Task prompt
Reproduce word for word, from the entries below, the line with "This screenshot has height=650, width=1156.", the line with "703). [x=77, y=540]", and every line between them, and nothing more.
[Source data — start]
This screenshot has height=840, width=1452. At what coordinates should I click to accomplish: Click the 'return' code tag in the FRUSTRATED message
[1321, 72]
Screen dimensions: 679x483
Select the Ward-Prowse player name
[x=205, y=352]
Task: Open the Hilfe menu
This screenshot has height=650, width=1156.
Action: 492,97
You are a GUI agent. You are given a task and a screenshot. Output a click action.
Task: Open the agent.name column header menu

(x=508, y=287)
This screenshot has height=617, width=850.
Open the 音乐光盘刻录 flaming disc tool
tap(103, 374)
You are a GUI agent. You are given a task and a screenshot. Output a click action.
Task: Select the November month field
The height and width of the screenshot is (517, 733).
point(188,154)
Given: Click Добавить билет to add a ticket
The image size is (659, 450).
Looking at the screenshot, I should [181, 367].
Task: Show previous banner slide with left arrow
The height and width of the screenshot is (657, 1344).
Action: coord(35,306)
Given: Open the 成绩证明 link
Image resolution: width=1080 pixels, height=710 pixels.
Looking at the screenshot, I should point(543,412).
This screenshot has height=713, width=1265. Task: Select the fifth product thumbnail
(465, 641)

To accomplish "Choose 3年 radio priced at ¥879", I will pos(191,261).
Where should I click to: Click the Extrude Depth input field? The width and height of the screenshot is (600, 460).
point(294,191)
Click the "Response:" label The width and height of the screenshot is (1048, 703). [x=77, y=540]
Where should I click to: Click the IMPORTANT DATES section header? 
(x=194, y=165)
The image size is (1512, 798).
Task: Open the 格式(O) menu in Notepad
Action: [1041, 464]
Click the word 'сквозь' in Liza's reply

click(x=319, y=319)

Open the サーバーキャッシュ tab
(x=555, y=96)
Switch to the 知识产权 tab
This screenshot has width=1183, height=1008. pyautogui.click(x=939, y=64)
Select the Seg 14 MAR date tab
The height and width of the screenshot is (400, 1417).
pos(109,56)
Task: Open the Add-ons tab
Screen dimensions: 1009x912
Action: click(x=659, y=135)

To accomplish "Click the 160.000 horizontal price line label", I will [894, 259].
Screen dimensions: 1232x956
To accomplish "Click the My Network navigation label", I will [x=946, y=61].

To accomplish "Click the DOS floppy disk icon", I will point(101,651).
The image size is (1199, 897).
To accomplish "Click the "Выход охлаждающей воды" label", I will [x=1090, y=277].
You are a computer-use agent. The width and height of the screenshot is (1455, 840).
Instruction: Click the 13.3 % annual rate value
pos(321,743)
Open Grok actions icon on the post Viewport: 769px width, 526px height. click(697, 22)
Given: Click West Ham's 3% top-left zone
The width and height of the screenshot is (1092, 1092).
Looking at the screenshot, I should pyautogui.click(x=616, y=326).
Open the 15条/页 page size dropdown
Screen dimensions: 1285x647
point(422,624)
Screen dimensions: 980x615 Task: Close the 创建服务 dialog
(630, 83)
[Source data — finish]
Response to this exercise
This screenshot has height=650, width=1156.
Action: 492,97
You are a GUI agent. You are given a task and a screenshot. Output a click action.
Task: Open the agent.name column header menu

(x=508, y=287)
This screenshot has height=617, width=850.
Open the 音乐光盘刻录 flaming disc tool
tap(103, 374)
You are a GUI agent. You are given a task and a screenshot. Output a click action.
Task: Select the November month field
The height and width of the screenshot is (517, 733).
point(188,154)
Given: Click Добавить билет to add a ticket
The image size is (659, 450).
Looking at the screenshot, I should [181, 367].
Task: Show previous banner slide with left arrow
The height and width of the screenshot is (657, 1344).
Action: coord(35,306)
Given: Open the 成绩证明 link
Image resolution: width=1080 pixels, height=710 pixels.
Looking at the screenshot, I should point(543,412).
This screenshot has height=713, width=1265. Task: Select the fifth product thumbnail
(465, 641)

To accomplish "Choose 3年 radio priced at ¥879", I will pos(191,261).
Where should I click to: Click the Extrude Depth input field? The width and height of the screenshot is (600, 460).
point(294,191)
Click the "Response:" label The width and height of the screenshot is (1048, 703). [x=77, y=540]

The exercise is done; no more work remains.